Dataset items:
* Start *
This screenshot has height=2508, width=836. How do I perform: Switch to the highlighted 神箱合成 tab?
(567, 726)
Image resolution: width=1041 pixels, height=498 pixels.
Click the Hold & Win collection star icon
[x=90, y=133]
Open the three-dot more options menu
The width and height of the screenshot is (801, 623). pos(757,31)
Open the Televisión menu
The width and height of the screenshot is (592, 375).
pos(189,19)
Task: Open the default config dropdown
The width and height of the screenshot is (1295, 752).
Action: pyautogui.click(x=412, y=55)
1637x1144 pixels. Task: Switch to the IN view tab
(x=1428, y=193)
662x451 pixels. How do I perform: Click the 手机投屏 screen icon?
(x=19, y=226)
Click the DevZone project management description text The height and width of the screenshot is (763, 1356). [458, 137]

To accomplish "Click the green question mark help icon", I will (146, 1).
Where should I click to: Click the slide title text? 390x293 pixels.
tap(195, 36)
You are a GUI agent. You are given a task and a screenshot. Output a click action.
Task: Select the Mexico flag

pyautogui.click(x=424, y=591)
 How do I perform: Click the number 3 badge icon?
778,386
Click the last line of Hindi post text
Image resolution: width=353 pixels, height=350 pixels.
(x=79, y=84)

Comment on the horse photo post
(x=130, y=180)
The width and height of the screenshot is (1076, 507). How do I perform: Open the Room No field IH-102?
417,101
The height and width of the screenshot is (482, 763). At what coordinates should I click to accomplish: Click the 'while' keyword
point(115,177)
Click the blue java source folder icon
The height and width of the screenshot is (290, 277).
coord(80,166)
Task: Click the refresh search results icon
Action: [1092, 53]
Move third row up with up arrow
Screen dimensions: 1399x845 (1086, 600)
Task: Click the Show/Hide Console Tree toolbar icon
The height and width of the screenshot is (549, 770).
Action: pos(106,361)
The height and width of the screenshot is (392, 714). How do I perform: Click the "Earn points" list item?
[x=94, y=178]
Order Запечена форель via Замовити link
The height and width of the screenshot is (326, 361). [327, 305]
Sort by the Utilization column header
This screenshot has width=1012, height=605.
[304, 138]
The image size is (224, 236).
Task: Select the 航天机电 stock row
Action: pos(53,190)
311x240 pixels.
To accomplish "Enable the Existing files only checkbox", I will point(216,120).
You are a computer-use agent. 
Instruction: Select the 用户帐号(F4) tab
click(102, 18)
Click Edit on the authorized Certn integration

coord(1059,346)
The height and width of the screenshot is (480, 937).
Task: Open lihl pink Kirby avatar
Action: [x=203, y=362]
* End *
### OBJECTIVE
Please reproduce every one of the lines above, character for character.

### RESULT
This screenshot has height=2508, width=836. How do I perform: Switch to the highlighted 神箱合成 tab?
(567, 726)
Image resolution: width=1041 pixels, height=498 pixels.
Click the Hold & Win collection star icon
[x=90, y=133]
Open the three-dot more options menu
The width and height of the screenshot is (801, 623). pos(757,31)
Open the Televisión menu
The width and height of the screenshot is (592, 375).
pos(189,19)
Task: Open the default config dropdown
The width and height of the screenshot is (1295, 752).
Action: pyautogui.click(x=412, y=55)
1637x1144 pixels. Task: Switch to the IN view tab
(x=1428, y=193)
662x451 pixels. How do I perform: Click the 手机投屏 screen icon?
(x=19, y=226)
Click the DevZone project management description text The height and width of the screenshot is (763, 1356). [458, 137]

To accomplish "Click the green question mark help icon", I will (146, 1).
Where should I click to: Click the slide title text? 390x293 pixels.
tap(195, 36)
You are a GUI agent. You are given a task and a screenshot. Output a click action.
Task: Select the Mexico flag

pyautogui.click(x=424, y=591)
 How do I perform: Click the number 3 badge icon?
778,386
Click the last line of Hindi post text
Image resolution: width=353 pixels, height=350 pixels.
(x=79, y=84)

Comment on the horse photo post
(x=130, y=180)
The width and height of the screenshot is (1076, 507). How do I perform: Open the Room No field IH-102?
417,101
The height and width of the screenshot is (482, 763). At what coordinates should I click to accomplish: Click the 'while' keyword
point(115,177)
Click the blue java source folder icon
The height and width of the screenshot is (290, 277).
coord(80,166)
Task: Click the refresh search results icon
Action: [1092, 53]
Move third row up with up arrow
Screen dimensions: 1399x845 (1086, 600)
Task: Click the Show/Hide Console Tree toolbar icon
The height and width of the screenshot is (549, 770).
Action: pos(106,361)
The height and width of the screenshot is (392, 714). How do I perform: Click the "Earn points" list item?
[x=94, y=178]
Order Запечена форель via Замовити link
The height and width of the screenshot is (326, 361). [327, 305]
Sort by the Utilization column header
This screenshot has width=1012, height=605.
[304, 138]
The image size is (224, 236).
Task: Select the 航天机电 stock row
Action: pos(53,190)
311x240 pixels.
To accomplish "Enable the Existing files only checkbox", I will point(216,120).
You are a computer-use agent. 
Instruction: Select the 用户帐号(F4) tab
click(102, 18)
Click Edit on the authorized Certn integration

coord(1059,346)
The height and width of the screenshot is (480, 937).
Task: Open lihl pink Kirby avatar
Action: [x=203, y=362]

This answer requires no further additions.